If you want a more complete configuration, I've attached an archive with a more complete Nagios3 configuration: Nagios configuration
Addons
NRPE
We need to configure the NRPE check to handle multiple arguments. Otherwise, we will be limited to just one. Edit the following file and add the necessary number of arguments:
# this command runs a program $ARG1$ with arguments $ARG2$
define command {
command_name check_nrpe
command_line /usr/lib/nagios/plugins/check_nrpe -H $HOSTADDRESS$ -c $ARG1$ -a $ARG2$ $ARG3$ $ARG4$ $ARG5$ $ARG6$ $ARG7$ $ARG8$ $ARG9$
}
# this command runs a program $ARG1$ with no arguments
define command {
command_name check_nrpe_1arg
command_line /usr/lib/nagios/plugins/check_nrpe -H $HOSTADDRESS$ -c $ARG1$
}
Here I've gone up to 9, but if I remember correctly, you can go up to 32 arguments.
Hiding "non-OK" alerts
There is a simple solution to avoid displaying certain alerts that are somewhat annoying, such as if like me you have nearly 1500 alerts, a 107cm screen just for Nagios, and some alerts take up too much space and cannot be resolved quickly (e.g., a weekly backup check that failed).
The solution is done through the graphical interface by acknowledging the services you no longer want to see.
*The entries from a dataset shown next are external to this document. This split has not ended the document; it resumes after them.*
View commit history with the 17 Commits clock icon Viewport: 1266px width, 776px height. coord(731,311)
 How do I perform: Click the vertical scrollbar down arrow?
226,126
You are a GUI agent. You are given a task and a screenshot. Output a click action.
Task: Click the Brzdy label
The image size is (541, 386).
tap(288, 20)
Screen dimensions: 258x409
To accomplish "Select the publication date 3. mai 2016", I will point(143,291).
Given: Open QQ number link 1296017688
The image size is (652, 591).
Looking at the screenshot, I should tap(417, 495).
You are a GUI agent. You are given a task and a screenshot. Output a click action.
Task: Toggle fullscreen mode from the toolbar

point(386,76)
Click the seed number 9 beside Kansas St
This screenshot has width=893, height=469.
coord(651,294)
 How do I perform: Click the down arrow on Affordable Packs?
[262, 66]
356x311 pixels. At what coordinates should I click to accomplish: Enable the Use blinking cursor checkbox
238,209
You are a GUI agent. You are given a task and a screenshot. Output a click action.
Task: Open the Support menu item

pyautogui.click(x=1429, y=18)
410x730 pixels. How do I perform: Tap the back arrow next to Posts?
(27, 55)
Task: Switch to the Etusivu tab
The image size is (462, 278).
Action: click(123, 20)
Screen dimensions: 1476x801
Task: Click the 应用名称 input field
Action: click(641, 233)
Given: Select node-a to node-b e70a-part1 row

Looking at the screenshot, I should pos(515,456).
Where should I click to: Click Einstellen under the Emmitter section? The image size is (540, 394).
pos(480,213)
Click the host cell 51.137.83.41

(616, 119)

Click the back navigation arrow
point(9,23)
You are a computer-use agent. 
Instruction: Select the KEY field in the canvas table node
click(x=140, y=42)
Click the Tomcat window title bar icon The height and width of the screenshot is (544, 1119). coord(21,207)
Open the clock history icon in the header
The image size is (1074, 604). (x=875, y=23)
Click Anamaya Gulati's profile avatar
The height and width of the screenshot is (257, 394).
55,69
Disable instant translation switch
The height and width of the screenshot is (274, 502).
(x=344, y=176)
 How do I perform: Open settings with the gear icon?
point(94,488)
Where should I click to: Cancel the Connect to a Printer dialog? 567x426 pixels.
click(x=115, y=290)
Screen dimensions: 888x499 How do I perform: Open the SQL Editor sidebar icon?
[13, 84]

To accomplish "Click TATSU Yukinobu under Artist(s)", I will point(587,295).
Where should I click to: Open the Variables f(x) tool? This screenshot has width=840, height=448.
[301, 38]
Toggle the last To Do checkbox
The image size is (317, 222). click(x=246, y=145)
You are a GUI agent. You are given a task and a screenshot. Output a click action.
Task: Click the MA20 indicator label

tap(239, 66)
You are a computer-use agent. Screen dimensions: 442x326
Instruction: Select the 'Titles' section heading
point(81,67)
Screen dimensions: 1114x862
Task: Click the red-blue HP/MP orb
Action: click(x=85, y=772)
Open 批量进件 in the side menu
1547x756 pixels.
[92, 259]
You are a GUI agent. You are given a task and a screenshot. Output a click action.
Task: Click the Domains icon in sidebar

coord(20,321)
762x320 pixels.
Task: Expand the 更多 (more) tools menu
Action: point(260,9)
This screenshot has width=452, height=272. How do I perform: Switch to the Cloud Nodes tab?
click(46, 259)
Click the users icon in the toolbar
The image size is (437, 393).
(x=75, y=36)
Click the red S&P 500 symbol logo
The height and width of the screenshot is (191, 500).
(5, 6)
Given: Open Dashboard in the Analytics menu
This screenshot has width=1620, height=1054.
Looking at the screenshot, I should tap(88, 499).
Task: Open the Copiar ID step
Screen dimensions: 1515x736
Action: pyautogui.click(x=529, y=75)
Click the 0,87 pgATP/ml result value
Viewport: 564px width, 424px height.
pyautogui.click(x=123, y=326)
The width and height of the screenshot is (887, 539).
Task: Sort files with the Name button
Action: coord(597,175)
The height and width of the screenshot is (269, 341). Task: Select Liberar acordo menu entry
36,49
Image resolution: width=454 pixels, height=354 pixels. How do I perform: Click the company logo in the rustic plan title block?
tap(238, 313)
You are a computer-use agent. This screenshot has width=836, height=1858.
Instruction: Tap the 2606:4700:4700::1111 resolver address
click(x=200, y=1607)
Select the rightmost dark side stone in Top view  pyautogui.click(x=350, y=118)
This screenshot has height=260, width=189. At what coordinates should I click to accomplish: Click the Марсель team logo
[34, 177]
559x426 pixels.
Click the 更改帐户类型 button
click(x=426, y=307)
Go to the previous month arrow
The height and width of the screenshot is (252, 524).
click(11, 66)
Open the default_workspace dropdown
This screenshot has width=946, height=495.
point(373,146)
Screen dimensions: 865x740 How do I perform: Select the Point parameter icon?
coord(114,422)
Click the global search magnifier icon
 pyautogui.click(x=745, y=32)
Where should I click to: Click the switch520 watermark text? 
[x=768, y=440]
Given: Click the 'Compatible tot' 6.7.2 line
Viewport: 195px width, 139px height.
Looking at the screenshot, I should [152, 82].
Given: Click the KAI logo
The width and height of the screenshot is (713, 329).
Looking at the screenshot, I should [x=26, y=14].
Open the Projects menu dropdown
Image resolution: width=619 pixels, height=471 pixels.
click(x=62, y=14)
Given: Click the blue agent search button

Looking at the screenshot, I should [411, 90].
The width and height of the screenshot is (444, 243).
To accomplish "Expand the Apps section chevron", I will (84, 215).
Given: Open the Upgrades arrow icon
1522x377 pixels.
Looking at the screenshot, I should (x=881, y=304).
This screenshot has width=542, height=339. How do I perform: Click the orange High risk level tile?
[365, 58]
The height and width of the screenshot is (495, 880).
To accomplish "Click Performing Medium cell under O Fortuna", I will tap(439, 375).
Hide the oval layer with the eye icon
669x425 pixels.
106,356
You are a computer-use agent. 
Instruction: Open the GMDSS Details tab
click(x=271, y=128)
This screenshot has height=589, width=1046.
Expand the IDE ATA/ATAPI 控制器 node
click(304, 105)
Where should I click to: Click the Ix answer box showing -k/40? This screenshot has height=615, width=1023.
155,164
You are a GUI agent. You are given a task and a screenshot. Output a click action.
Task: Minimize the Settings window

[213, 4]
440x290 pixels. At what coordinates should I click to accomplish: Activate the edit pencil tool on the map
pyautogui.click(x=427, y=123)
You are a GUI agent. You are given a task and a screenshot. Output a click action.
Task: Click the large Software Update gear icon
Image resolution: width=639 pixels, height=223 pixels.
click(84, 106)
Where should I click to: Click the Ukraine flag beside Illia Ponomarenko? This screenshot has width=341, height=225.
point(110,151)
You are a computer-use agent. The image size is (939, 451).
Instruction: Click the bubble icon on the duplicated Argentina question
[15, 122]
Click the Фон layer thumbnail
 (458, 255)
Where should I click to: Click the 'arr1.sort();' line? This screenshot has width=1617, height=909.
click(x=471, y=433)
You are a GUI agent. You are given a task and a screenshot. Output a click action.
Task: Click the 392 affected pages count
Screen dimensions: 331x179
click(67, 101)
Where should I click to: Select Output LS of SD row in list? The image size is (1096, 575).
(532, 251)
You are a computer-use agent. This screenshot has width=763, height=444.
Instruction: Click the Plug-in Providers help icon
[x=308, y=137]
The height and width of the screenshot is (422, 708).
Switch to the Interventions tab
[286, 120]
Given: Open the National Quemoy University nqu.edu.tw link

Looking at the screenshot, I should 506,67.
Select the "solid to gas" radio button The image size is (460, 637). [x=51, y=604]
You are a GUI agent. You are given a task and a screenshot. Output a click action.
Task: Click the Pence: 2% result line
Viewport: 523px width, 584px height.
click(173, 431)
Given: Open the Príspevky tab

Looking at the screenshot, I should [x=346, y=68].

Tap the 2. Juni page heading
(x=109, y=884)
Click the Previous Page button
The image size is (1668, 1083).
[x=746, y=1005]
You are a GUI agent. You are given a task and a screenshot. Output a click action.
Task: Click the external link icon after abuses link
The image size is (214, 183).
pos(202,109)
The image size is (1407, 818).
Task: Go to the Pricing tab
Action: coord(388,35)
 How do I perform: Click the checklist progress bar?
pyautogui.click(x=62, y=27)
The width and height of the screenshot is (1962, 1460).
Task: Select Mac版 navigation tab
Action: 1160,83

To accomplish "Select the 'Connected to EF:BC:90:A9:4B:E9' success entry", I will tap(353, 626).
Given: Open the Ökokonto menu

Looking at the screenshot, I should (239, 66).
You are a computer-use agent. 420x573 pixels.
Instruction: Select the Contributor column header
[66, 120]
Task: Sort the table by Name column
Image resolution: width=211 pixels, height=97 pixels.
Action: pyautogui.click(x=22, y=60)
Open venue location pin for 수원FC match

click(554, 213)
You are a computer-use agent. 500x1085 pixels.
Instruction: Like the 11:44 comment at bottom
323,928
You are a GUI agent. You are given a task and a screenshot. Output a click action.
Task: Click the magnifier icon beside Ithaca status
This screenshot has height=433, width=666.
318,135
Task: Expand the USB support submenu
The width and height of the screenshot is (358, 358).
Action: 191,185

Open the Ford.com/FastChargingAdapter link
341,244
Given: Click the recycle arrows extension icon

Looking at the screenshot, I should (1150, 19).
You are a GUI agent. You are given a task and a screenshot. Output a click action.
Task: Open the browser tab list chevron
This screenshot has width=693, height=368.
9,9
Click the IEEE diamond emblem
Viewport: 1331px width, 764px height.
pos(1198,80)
This way, they will be hidden and when they return to OK, they will be displayed again and the acknowledgement will disappear.
Then in your browser URL, you'll need to modify it a bit to ask it not to display acknowledged alerts. By looking through the CGI sources, you can find this kind of information:
In some cases, you may have certain checks that temporarily store information on the Nagios server and you want to be able to execute actions from the Nagios interface. For this, there's the 'action_url' option where we can give a URL to a CGI that will execute what we want, perhaps with options.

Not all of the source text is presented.